WORK REQUEST: Although the listing contains pictures, reproduce only its text, exactly as written.

ENTRIES PROVIDED:
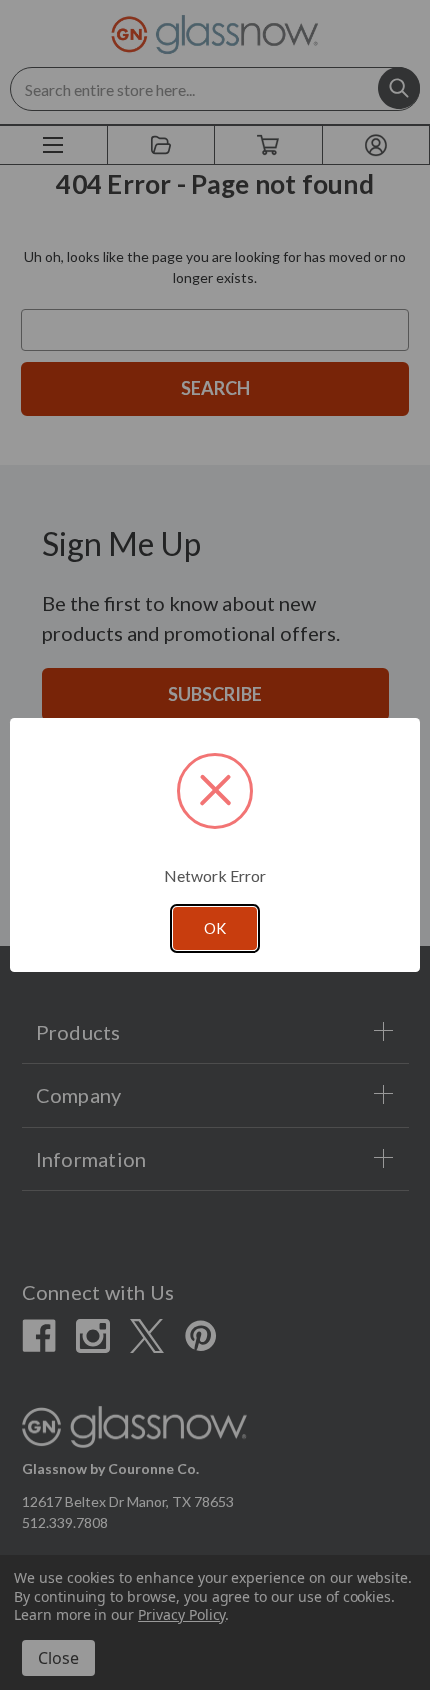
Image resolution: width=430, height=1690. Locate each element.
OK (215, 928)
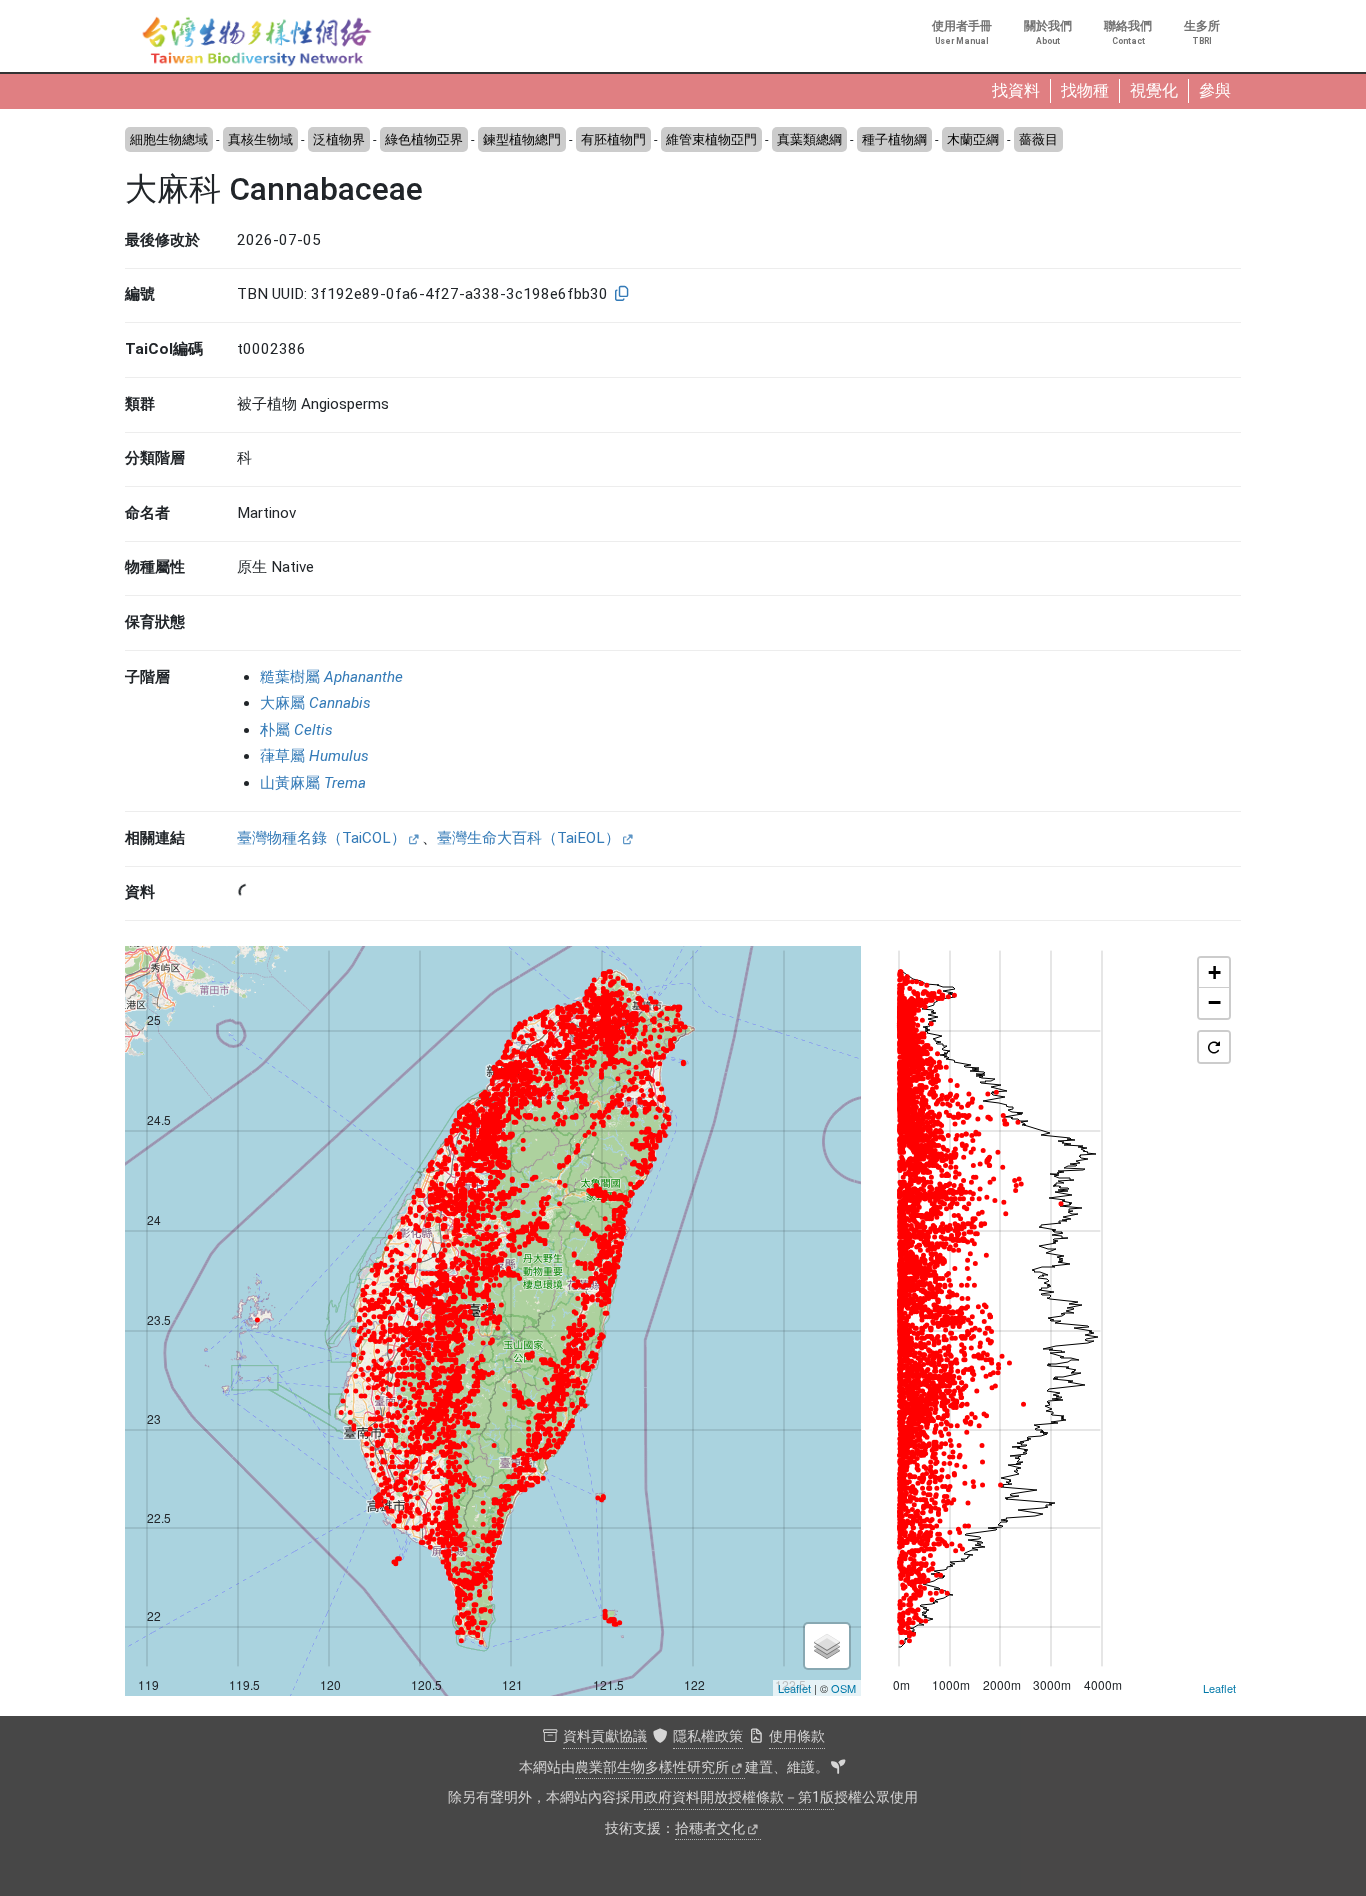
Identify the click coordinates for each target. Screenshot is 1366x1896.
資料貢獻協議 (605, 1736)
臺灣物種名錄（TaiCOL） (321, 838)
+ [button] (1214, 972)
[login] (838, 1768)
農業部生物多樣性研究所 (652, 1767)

THE COMPLETED TASK:
Image resolution: width=430, height=1690. Locate each element.
OK (215, 928)
Identify the click coordinates for each target. Screenshot is 1366x1896.
資料貢獻協議 (605, 1736)
臺灣物種名錄（TaiCOL） (321, 838)
+ [button] (1214, 972)
[login] (838, 1768)
農業部生物多樣性研究所 (652, 1767)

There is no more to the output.